The critique of overly positive, deterministic models of architecture and city planning in the latter 20th century, alongside the emergence of urban design, saw urbanists of all stripes adopt new, empirical bases for their work. A new empirical urbanism has emerged over the past two generations, drawing habits of mind and methods of observation from the natural and social sciences, and making use of emerging forms of statistical and visual analysis. Seemingly steeped in the observation, systematic documentation, and artful analysis of the city, as given, this new empiricism understands cities and other urbanized territories as existing phenomena whose complex geographic, socioeconomic, morphological and historical dimensions must be understood as a precondition to any designed intervention.

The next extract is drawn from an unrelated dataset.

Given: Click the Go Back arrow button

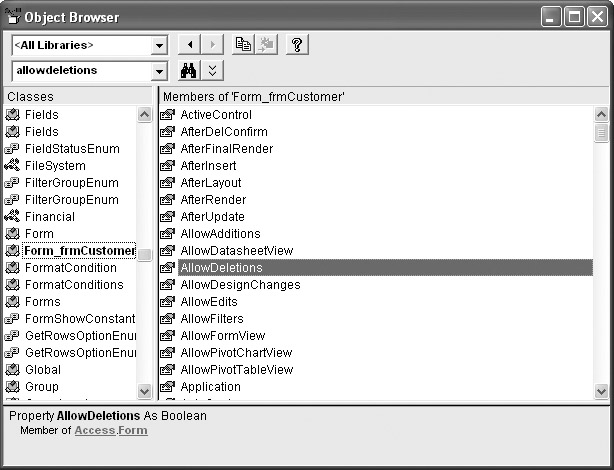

For our purposes, Empirical Urbanism is a framework for revealing the sometimes hidden philosophical assumptions, and design alibis among a diverse group of urban theories and practices that while often thought to represent opposing ideologies, share an empirical approach. The most influential among these include Jane Jacobs elevation of the ad hoc, mercantile city in the Death and Life of the Great American City, Robert Venturi and Denise Scott-Brown’s “Learning from…” Las Vegas and Levittown studies, Ian McHarg’s ecological mapping in Design with Nature, Rem Koolhaas’s “Retroactive Manifesto” for Manhattan and all of the more recent hyphenated urbanisms, including the “New”, “Everyday”, and “Landscape” Urbanism. Other, newer theories and practices, such as those that work within a market-driven analysis of urban development, or that use data as a basis for civic engagement, have yet to be as formally defined.
Today, facing new economic, environmental, and cultural challenges, there are intimations of an urban practice that foregrounds systemic design thinking, the instrumentality of data, and the agency of big picture planning. This symposium will interrogate this trend, and ask how urbanism as an art and a set of practices may gain from more explicitly deciphering the relationship between the ways we characterize the past and present city, with how we go about projecting alternate futures.
Our title notwithstanding, we do not imagine an end to empirical urban research. Rather, the discussion and debates we hope to sponsor have the aim of repositioning observation-based practice, and airing new approaches to seeing and designing the city. To this end, we will cast a critical eye toward how, for example, fictionalized accounts of the ordinary city, mapping as a mode of composition, the bias and biasing of data, the use and misuse of history, and the leveraging of the marketplace and real-estate exchange, can all be understood as strategies that may require empirical grounding, but also bring more subjective values, differing modes of judgment, and creative impulses into play.